### Texte fourni
Le 15 juillet 1988, c’est la remise des diplômes à la fac
d’Edimbourg. S’ils se sont tournés autour toute l’année, Dexter Mayhew et Emma
Morley ont attendu ce moment pour passer la nuit ensemble. Une nuit à
s’embrasser, se confier, déconner un peu, se découvrir sans totuefois « le »
faire. Dex est un fils de bonne famille, beau gosse, assez branleur et sûr de
lui ; sa culture générale avoisine le néant. Issue d’un milieu modeste, Em
s’auto-déprécie sans cesse malgré son intelligence, son physique charmant et
son humour. Il est aussi frivole qu’elle s’évertue à se partager ses colères
politique. Leur aventure est sans lendemain et ils en sont persuadés.
D’ailleurs, Dex n’a-t-il pas tenté de fuir pendant le sommeil de la jeune
femme, bien qu’il la trouve irrésistible ? Emma ne s’empresse-t-elle pas
de manifester son cynisme malgré son amour pour le jeune homme ? La
fac achevée, Dex s’éclatera dans un long voyage autour du monde, Emma accompagnera
une troupe de théâtre assez minable et politisée avant d’assurer le service dans
un resto mexicain. Mais malgré la distance, ces deux-là ne se quitteront jamais
vraiment. Même quand Dex deviendra un parfait salopard tout en animant, toujours
bourré, des émissions TV sur une chaîne nationale et collectionnant les femmes.
######
### Données extraites
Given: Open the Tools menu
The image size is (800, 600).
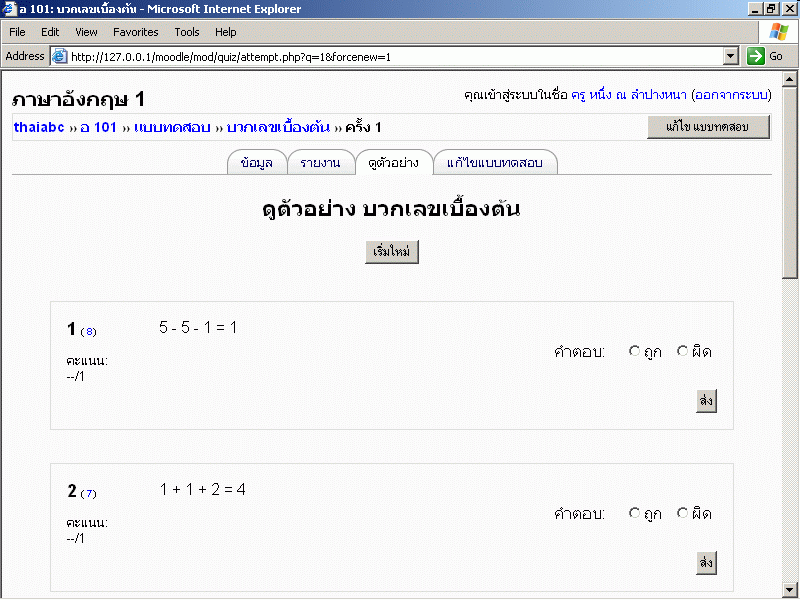Looking at the screenshot, I should 187,32.
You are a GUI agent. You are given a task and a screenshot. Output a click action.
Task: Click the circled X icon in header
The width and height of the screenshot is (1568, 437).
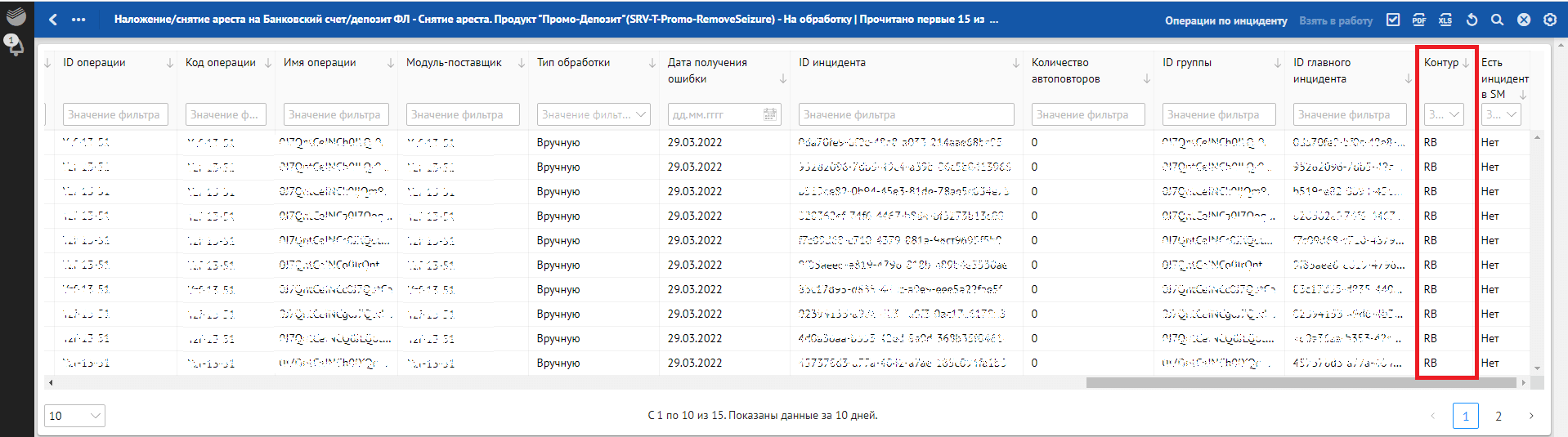coord(1524,20)
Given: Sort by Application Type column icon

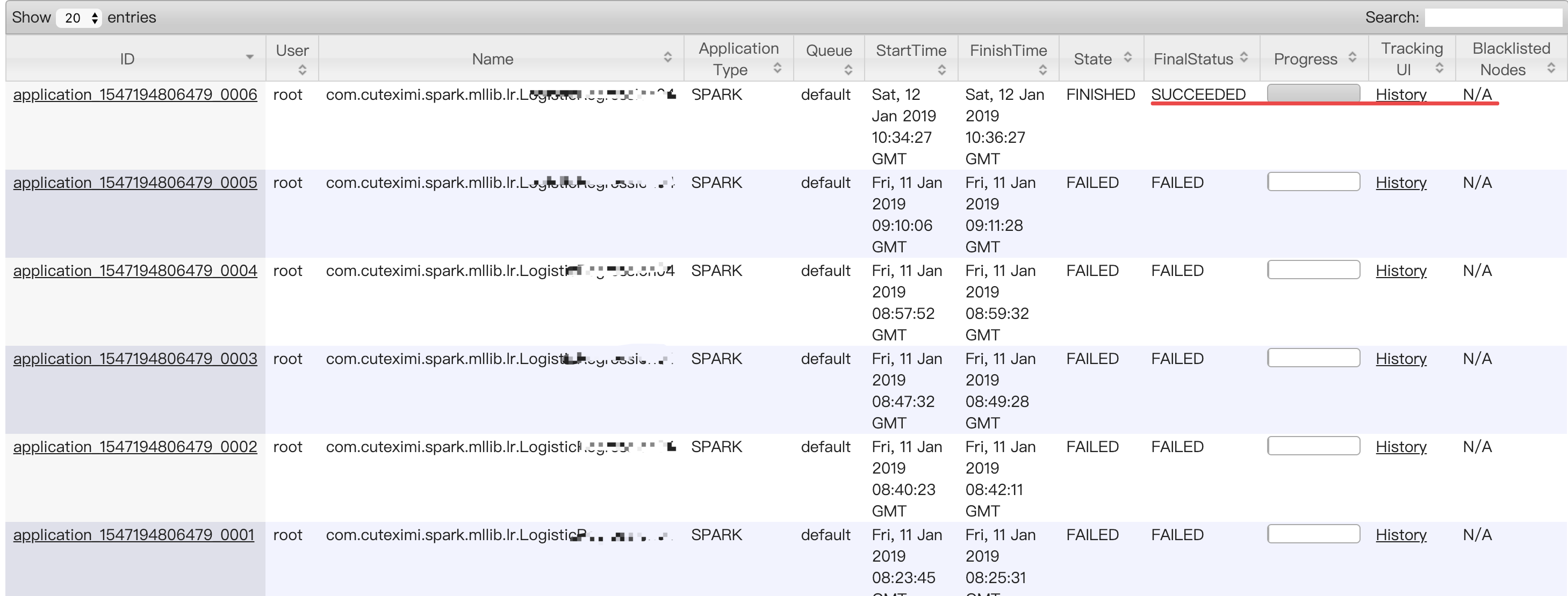Looking at the screenshot, I should [778, 68].
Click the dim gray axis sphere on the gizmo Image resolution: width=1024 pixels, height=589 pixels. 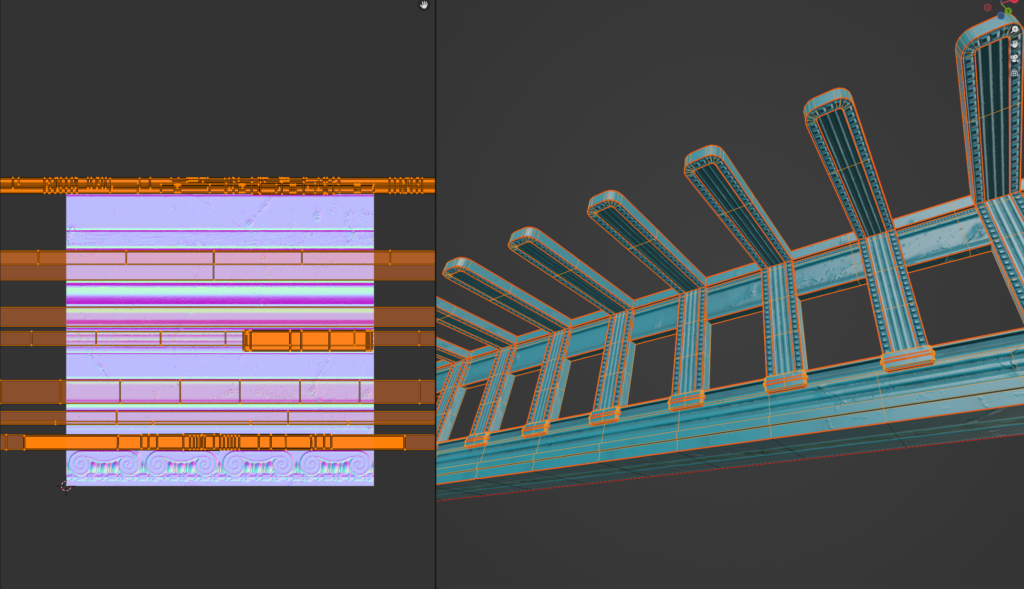(x=987, y=8)
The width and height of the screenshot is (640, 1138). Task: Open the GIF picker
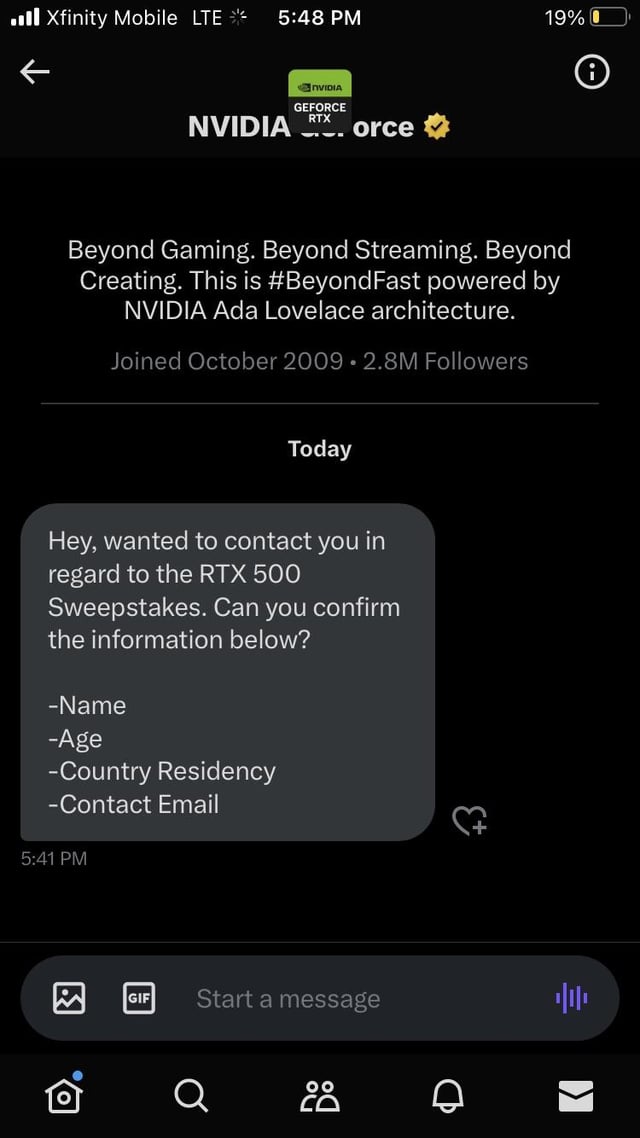pos(139,998)
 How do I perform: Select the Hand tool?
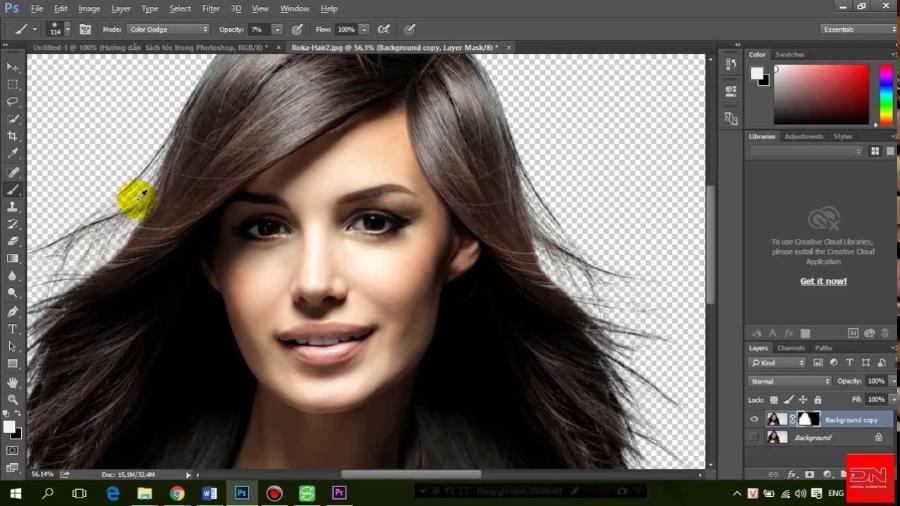(13, 382)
######
Travail à faire →
#1 Répondez aux questions suivantes d'après le texte fourni.
(a) À quelle date a lieu la remise des diplômes ?
(b) Dans quelle ville se trouve la fac ?
(c) Dans quel type de restaurant Emma assure-t-elle le service ?
#2 Recopiez, s'il vous plaît, le passage du texte fourni depuis « D’ailleurs, Dex n’a-t-il » jusqu'à « collectionnant les femmes. » inclus.

Réponses attendues →
#1
(a) Le 15 juillet 1988.
(b) À Edimbourg.
(c) Dans un resto mexicain.

#2
D’ailleurs, Dex n’a-t-il pas tenté de fuir pendant le sommeil de la jeune
femme, bien qu’il la trouve irrésistible ? Emma ne s’empresse-t-elle pas
de manifester son cynisme malgré son amour pour le jeune homme ? La
fac achevée, Dex s’éclatera dans un long voyage autour du monde, Emma accompagnera
une troupe de théâtre assez minable et politisée avant d’assurer le service dans
un resto mexicain. Mais malgré la distance, ces deux-là ne se quitteront jamais
vraiment. Même quand Dex deviendra un parfait salopard tout en animant, toujours
bourré, des émissions TV sur une chaîne nationale et collectionnant les femmes.